There were 1,608 households, out of which 25.0% had children under the age of 18 living with them, 54.9% were married couples living together, 10.1% had a female householder with no husband present, and 32.0% were non-families. 26.4% of all households were made up of individuals, and 13.8% had someone living alone who was 65 years of age or older. The average household size was 2.32 and the average family size was 2.80.

In the CDP, the population was spread out, with 19.5% under the age of 18, 4.6% from 18 to 24, 22.6% from 25 to 44, 24.1% from 45 to 64, and 29.1% who were 65 years of age or older. The median age was 47 years. For every 100 females, there were 81.3 males. For every 100 females age 18 and over, there were 76.2 males.

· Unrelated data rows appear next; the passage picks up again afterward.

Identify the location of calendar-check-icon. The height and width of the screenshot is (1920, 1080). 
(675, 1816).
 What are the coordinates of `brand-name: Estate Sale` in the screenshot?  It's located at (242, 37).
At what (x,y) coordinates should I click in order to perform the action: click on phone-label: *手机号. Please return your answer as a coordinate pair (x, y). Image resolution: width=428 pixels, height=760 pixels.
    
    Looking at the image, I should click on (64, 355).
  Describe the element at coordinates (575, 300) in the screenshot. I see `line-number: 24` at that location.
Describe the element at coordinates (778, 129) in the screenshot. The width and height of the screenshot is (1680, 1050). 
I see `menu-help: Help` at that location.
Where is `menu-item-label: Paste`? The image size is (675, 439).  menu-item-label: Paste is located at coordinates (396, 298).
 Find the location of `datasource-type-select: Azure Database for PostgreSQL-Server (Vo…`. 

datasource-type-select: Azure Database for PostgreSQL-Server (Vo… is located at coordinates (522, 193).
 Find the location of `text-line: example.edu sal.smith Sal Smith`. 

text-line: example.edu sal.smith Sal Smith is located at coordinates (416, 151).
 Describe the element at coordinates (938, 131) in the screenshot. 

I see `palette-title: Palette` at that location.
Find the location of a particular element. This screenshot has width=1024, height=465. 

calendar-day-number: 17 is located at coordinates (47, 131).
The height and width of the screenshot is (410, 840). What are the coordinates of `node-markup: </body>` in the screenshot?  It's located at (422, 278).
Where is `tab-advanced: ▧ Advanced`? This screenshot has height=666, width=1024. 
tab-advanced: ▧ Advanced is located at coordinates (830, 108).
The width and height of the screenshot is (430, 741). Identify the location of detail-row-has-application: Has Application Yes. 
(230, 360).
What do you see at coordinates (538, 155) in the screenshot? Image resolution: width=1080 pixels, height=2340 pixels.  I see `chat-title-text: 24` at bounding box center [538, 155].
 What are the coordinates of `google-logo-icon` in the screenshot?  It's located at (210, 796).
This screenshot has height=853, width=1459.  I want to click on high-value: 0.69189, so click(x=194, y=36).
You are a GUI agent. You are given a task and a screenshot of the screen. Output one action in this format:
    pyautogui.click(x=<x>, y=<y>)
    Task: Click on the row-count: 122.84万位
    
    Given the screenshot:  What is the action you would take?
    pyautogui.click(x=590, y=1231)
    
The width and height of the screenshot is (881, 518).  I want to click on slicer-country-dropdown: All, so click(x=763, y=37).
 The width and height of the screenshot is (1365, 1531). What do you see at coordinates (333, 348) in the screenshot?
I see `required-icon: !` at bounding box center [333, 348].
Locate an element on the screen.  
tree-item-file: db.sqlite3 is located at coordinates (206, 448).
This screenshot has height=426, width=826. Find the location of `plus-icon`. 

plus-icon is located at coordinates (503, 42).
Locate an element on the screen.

The median income for a household in the CDP was $41,250, and the median income for a family was $53,533. Males had a median income of $41,170 versus $29,321 for females. The per capita income for the CDP was $22,602. About 1.5% of families and 3.9% of the population were below the poverty line, including 1.8% of those under age 18 and 7.7% of those age 65 or over.
==West Harwich==

The principal populated center in the CDP is the village of West Harwich. West Harwich is located along Massachusetts Route 28 and has many stores, shops, homes, neighborhoods, apartments and vacation homes. West Harwich is home to the Holy Trinity School, which serves grades 5–8. Children in West Harwich may also attend the Harwich Elementary School located in Harwich Center. During the summer, West Harwich is among the most densely populated areas of Harwich and Dennis.

==North Harwich and Pleasant Lake==

North Harwich and Pleasant Lake are less densely populated than West Harwich. North Harwich has been seeing some commercial activities in the past ten to fifteen years and has seen many new homes built. Pleasant Lake has remained as it always was, one of the least known Harwich villages.